Targeting p21‐Positive Senescent Chondrocytes via IL‐6R/JAK2 Inhibition to Alleviate Osteoarthritis

Abstract Osteoarthritis (OA) is an age‐related degenerative joint disease, prominently influenced by the pro‐inflammatory cytokine interleukin‐6 (IL‐6). Although elevated IL‐6 levels in joint fluid are well‐documented, the uneven cartilage degeneration observed in knee OA patients suggests additional underlying mechanisms. This study investigates the role of interleukin‐6 receptor (IL‐6R) in mediating IL‐6 signaling and its contribution to OA progression.

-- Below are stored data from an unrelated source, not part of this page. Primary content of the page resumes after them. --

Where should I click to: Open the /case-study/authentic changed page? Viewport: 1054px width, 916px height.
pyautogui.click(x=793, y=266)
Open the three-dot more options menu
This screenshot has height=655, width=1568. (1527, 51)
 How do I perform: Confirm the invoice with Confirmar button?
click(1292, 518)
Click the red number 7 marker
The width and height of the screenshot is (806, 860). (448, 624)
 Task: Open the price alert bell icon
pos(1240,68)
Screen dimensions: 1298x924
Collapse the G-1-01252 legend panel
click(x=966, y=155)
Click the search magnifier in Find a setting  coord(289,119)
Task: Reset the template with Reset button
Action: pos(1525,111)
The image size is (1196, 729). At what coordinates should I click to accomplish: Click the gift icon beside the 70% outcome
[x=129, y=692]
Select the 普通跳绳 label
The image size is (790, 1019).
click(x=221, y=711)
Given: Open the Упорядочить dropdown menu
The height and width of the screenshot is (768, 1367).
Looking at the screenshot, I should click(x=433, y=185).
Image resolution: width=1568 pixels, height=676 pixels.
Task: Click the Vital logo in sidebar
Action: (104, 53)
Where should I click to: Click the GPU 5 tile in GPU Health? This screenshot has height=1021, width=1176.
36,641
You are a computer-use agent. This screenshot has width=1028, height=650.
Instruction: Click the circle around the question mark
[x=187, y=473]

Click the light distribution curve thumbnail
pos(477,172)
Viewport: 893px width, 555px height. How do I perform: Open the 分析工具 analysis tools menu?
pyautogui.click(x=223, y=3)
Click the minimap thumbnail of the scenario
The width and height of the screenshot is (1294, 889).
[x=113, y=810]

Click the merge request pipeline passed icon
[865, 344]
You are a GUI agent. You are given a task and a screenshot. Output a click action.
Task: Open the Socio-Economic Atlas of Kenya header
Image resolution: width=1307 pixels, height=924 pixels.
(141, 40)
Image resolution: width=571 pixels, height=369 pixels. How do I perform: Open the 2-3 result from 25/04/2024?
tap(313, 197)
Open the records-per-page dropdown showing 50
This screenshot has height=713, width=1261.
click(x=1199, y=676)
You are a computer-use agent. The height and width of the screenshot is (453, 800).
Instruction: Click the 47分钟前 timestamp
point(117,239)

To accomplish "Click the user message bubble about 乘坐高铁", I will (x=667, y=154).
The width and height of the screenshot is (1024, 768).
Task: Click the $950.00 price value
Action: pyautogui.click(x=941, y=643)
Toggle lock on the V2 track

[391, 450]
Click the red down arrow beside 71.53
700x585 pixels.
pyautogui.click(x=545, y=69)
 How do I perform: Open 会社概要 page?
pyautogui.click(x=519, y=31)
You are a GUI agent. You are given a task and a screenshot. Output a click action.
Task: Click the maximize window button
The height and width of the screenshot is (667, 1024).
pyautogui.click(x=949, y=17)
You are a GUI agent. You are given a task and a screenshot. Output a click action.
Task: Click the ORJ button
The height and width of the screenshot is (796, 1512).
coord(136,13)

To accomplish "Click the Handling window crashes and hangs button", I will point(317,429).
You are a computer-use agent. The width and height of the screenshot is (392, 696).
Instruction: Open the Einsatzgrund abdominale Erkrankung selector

Here, significantly elevated IL‐6R expression is identified in degenerated cartilage of OA patients. Further, in vivo experiments reveal that intra‐articular injection of recombinant IL‐6R protein or activation of gp130 (Y757F mutation) accelerates OA progression. Conversely, knockout of IL‐6R or JAK2, as well as treatment with a JAK inhibitor, alleviates OA symptoms. Mechanistically, chondrocytes derived from degenerative cartilage exhibit impaired nuclear localization of SOX9, a key regulator of cartilage homeostasis. JAK inhibition stabilizes SIRT1, reduces SOX9 acetylation, and thereby facilitates SOX9 nuclear localization, promoting cartilage repair. Additionally, the JAK inhibitor‐induced apoptosis in p21‐positive senescent cells, and their targeted clearance successfully alleviates OA in p21‐3MR mice. In conclusion, these findings reveal a novel mechanism by which inhibiting the IL‐6R/JAK2 pathway can alleviate OA. Furthermore, this study proposes targeting p21‐positive senescent cells as a new therapeutic strategy for OA.